Queing for basics outside a government run store in Venezuela pic Creative Commons

Queing for basics outside a government run store in Venezuela pic Creative Commons   (Click to enlarge: opens in new window)

Tony Saunois, Committee for a Workers’ International (CWI)

Venezuela is being battered by a social and economic catastrophe. With inflation at more than 500% (the world’s highest) and estimated to soar to 750% by the end of the year, living standards have plummeted.

Amid vast food shortages of the most basic staples like rice and beans; power and water cuts; public sector workers on a two-day week, there is the real threat of a total social collapse. Some commentators are even warning of Venezuela becoming a “failed state”.

The scale of the social collapse is reflected in an epidemic of murders and violent crime. Venezuela has the second highest murder rate of any country.

The reforms in health, education and housing of the late President Hugo Chavez’s era have all but disappeared under the weight of economic collapse, falling oil prices, bureaucracy and corruption and sabotage by the capitalist class.

Reactionary right-wing forces have capitalised on the situation as support for president Maduro’s government has crashed. They have led a campaign to force a recall referendum on his presidency.

They are mobilising to defeat Maduro and pave the way for a right-wing comeback. However, Maduro, with the allegiance of the armed forces, is indicating he will fight such attempts.

The capitalist class is already attempting to present this disaster as another “failure for socialism”. Yet this is far from the case. The initial reforms and inroads made against the ruling class initially won massive support as the process of the revolution was taking steps forward.

It was the failure to take this process to a conclusion and break with capitalism which has resulted in the current crisis. Capitalism was wounded but not snuffed out. The absence of genuine workers’ control and management and the emergence of bureaucratic, corrupt, top-down methods by the state have also contributed to the current crisis, as the Socialist Party and CWI repeatedly warned.

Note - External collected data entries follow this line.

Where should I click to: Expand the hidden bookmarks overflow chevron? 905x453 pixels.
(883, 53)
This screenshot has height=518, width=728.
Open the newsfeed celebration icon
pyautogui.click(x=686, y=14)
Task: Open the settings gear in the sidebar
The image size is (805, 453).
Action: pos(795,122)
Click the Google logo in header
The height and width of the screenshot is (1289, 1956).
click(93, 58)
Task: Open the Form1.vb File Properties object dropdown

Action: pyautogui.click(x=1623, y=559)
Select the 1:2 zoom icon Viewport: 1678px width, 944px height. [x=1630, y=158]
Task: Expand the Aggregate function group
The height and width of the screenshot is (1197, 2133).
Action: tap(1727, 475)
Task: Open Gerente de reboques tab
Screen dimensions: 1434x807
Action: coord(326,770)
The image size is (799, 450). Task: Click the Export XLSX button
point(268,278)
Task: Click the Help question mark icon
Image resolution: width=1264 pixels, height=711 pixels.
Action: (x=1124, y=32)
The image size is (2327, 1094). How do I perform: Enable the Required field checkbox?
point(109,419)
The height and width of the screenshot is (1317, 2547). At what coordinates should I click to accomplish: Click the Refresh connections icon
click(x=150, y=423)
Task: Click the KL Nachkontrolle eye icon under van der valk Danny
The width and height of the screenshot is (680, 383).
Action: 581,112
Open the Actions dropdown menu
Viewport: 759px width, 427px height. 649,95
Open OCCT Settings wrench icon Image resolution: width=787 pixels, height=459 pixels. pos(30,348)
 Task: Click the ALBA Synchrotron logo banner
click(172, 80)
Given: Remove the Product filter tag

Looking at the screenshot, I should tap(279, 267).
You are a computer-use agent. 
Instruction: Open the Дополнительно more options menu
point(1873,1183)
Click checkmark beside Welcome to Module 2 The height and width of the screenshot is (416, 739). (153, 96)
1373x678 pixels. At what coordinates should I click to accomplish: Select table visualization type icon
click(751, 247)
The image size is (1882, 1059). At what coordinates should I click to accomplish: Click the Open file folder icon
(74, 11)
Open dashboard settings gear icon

It remains to be seen how the current crisis will develop but such are the social conditions that a massive social outburst of anger – rioting and looting – similar to that which took place in the infamous Caracasco in 1989 is possible.

Socialist alternative

Workers, the youth and middle class have nothing to gain by supporting right-wing leaders such as Capriles, who only serves the interests of the ruling class.

Workers and the masses need to take urgent steps to form democratically elected emergency committees to organise the distribution of food and other supplies – building on these to develop a mass movement to break with capitalism.

Then it would be possible to introduce a socialist, democratic emergency plan to rebuild the economy based on nationalising the banking system and key sectors of the economy – under a system of democratic workers’ control and management.

Failure to take such bold measures is opening the road to social collapse and the threat of a counter-revolution.